Exercise directions —
Look below. Copy each line that has "agent" in it.

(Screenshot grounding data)
::::::::::
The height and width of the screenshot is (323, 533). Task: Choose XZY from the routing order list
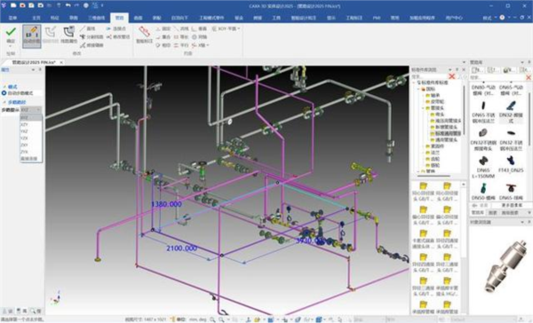(24, 124)
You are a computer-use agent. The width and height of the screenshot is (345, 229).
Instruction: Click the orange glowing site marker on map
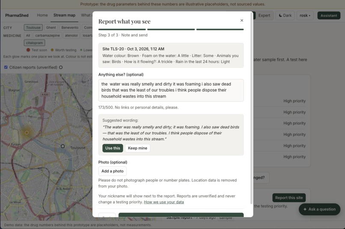[27, 133]
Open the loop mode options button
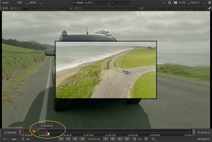The image size is (212, 142). tap(154, 139)
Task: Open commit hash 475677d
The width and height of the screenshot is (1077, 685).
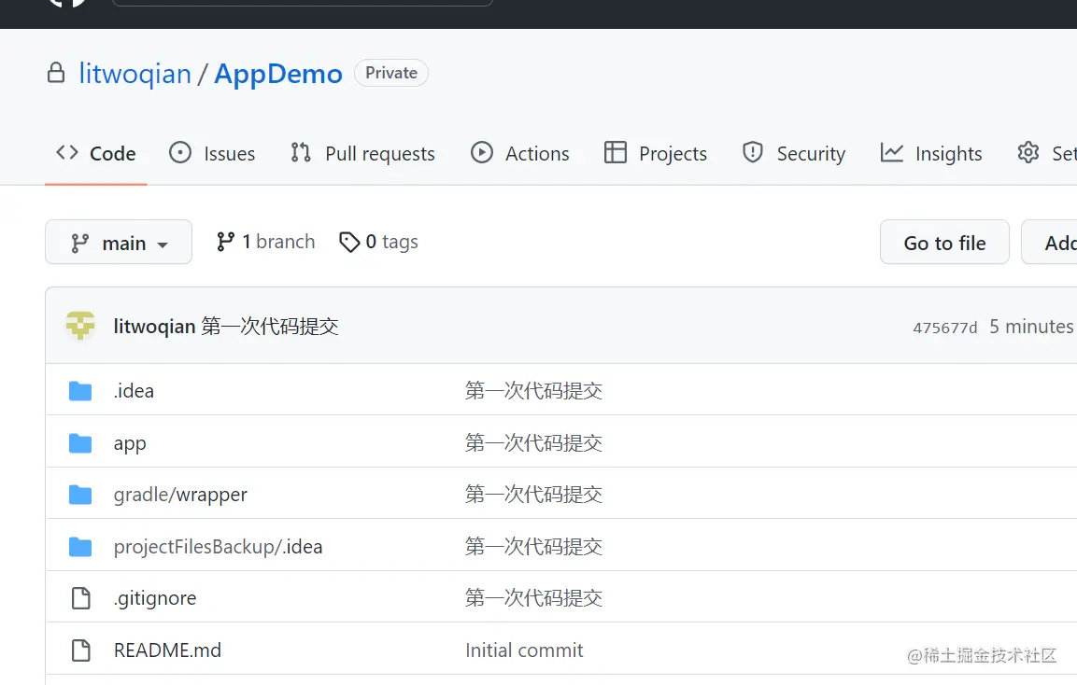Action: click(x=944, y=328)
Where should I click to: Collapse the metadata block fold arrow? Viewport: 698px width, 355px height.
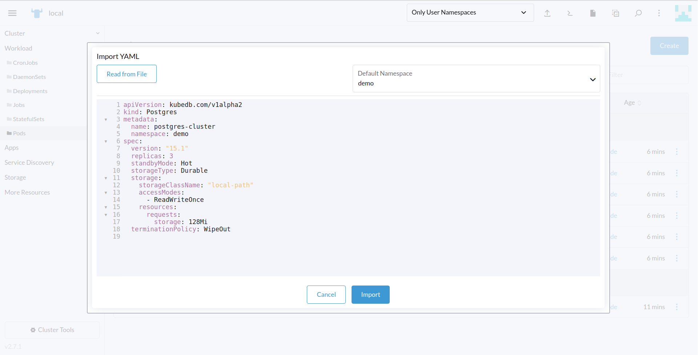tap(106, 120)
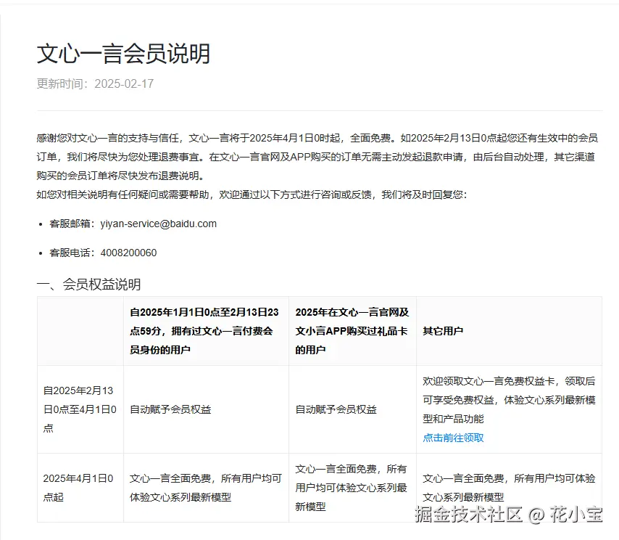The width and height of the screenshot is (619, 540).
Task: Click the 其它用户 table column header
Action: pyautogui.click(x=436, y=330)
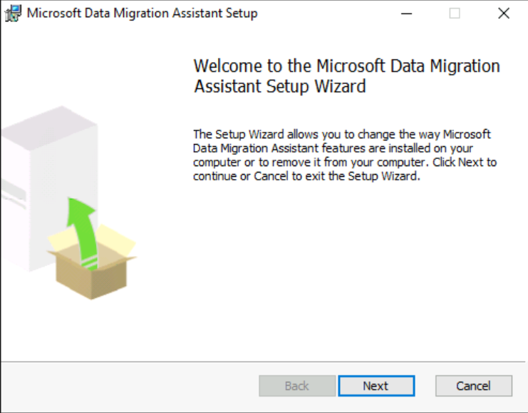Close the setup window with the X
The width and height of the screenshot is (528, 413).
click(x=504, y=14)
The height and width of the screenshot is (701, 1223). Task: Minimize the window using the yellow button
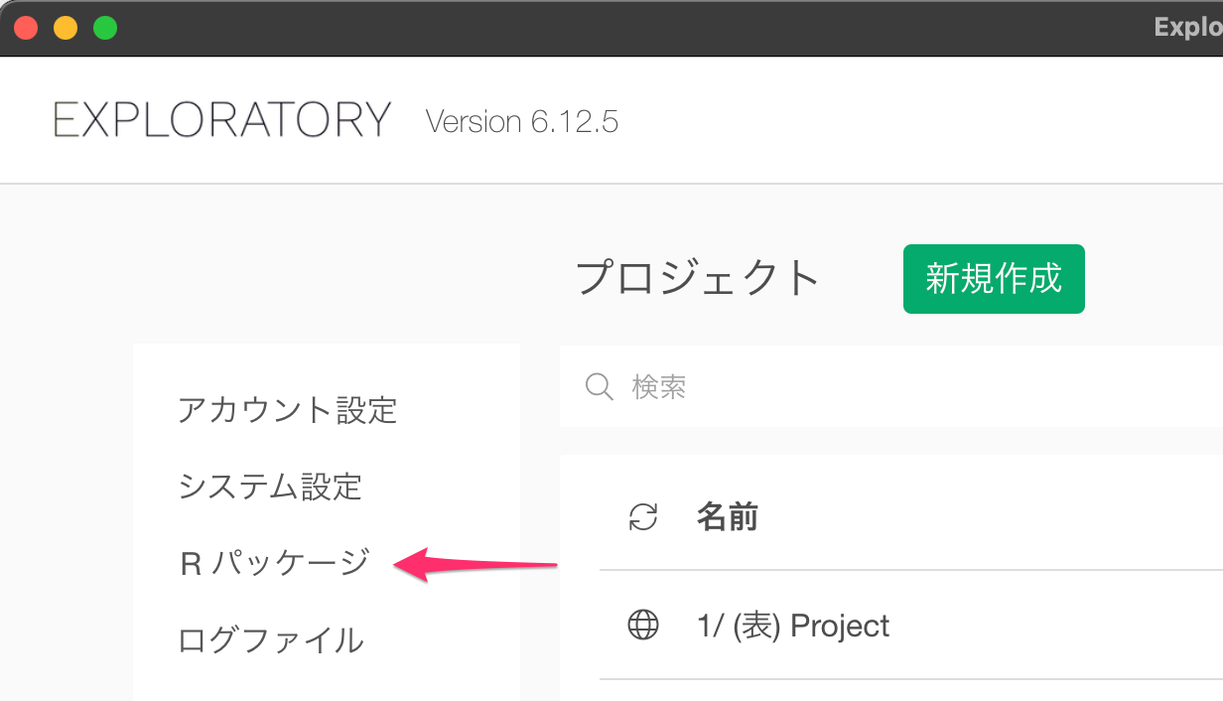tap(66, 28)
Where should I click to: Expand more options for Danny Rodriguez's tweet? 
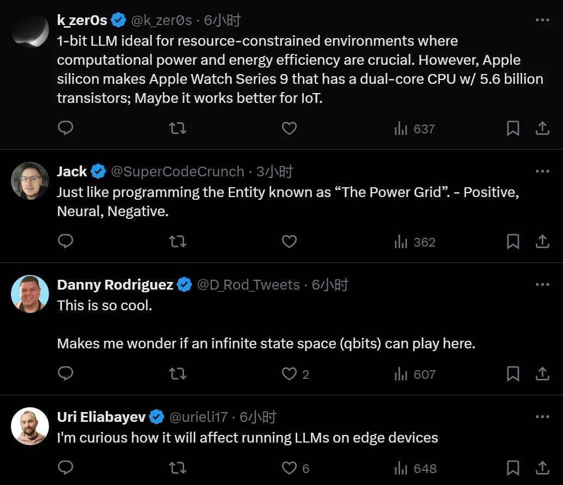(x=542, y=284)
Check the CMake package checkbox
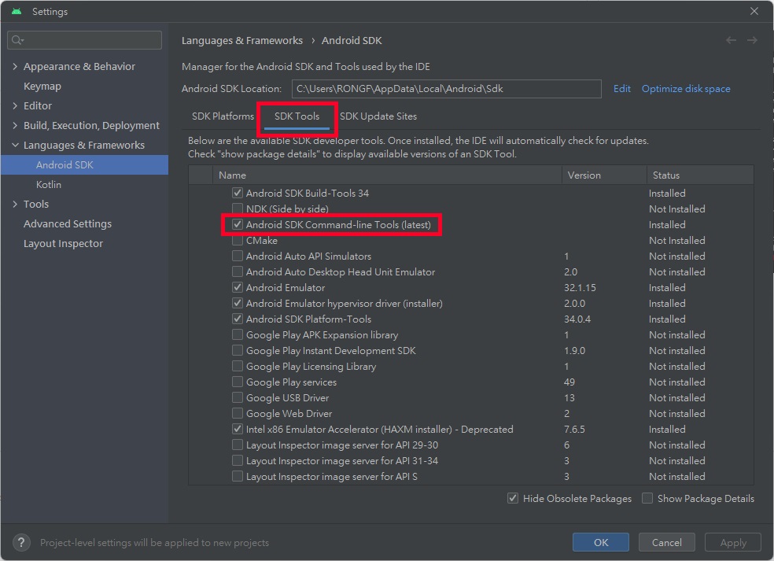 [238, 240]
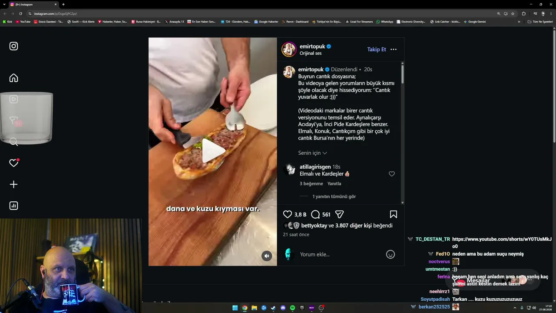
Task: Mute or unmute the video sound
Action: tap(267, 256)
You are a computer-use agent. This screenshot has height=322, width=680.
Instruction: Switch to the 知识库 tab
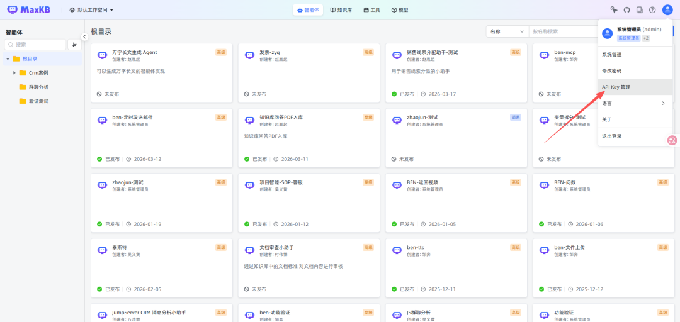pos(341,10)
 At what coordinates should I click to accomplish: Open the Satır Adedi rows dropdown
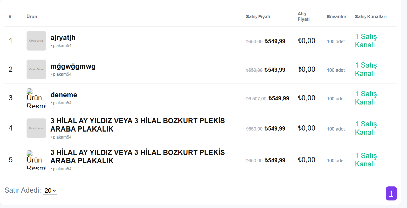[50, 191]
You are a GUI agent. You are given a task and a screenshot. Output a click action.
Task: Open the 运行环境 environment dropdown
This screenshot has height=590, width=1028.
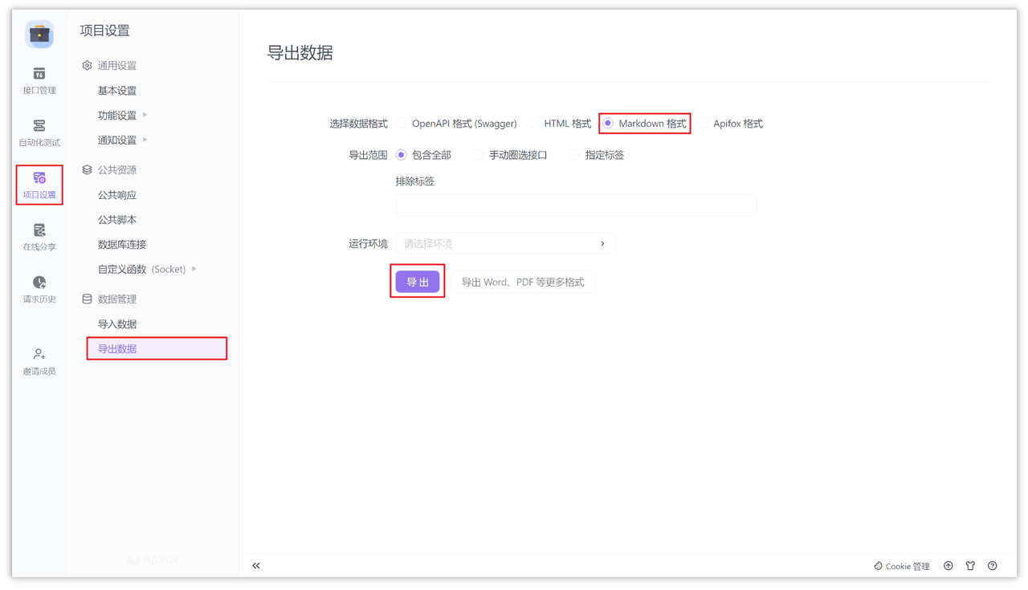(505, 242)
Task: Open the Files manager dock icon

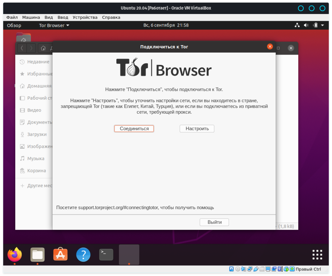Action: [38, 255]
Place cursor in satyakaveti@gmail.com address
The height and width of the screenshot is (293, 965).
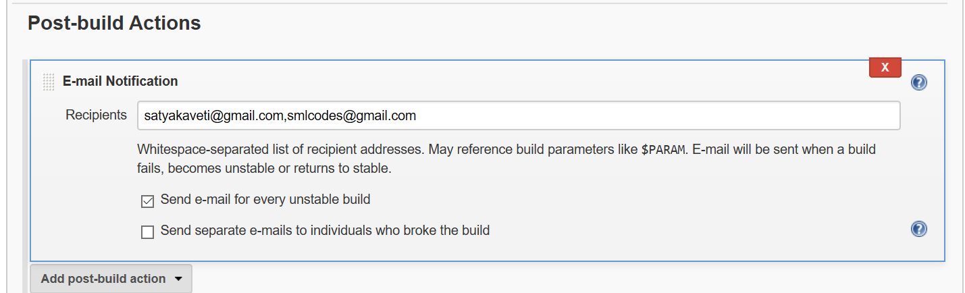(213, 115)
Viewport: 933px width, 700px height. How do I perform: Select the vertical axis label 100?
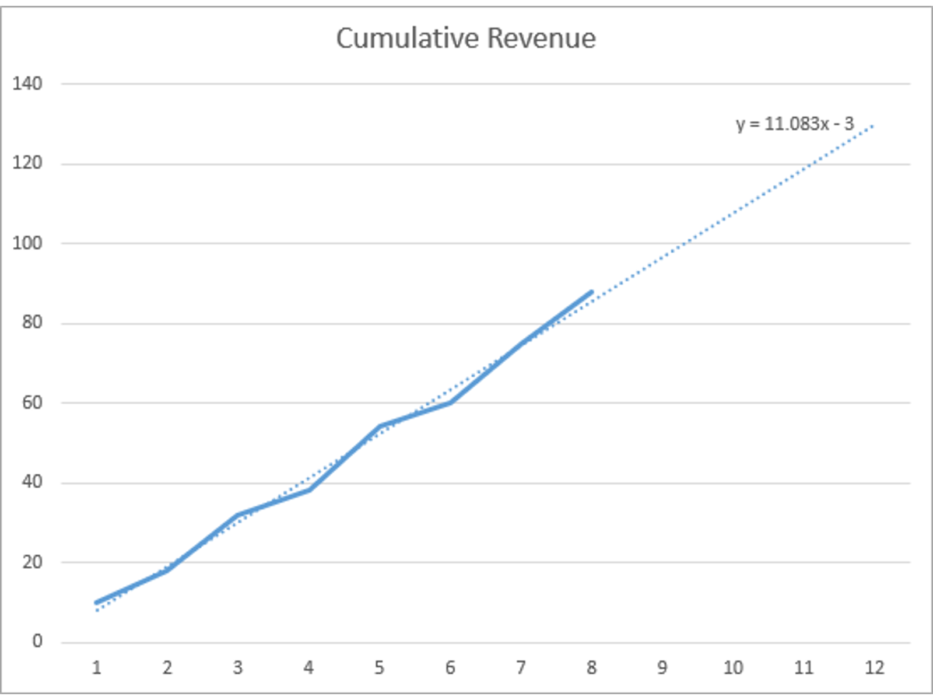[27, 243]
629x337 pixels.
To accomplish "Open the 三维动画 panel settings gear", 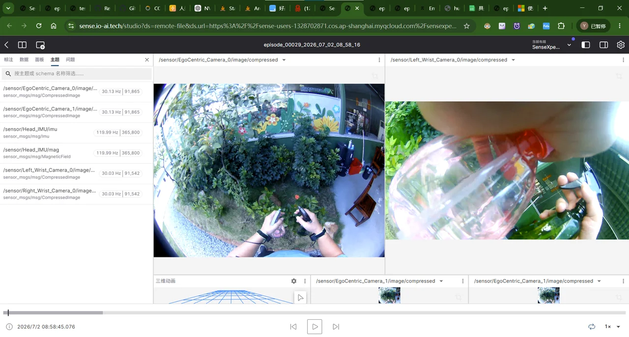I will (x=294, y=281).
::::::::::
Expected answer —
You are a computer-use agent. The width and height of the screenshot is (345, 229).
You are a computer-use agent. This screenshot has height=322, width=680.
You are a GUI agent. You are given a task and a screenshot. Output a click action.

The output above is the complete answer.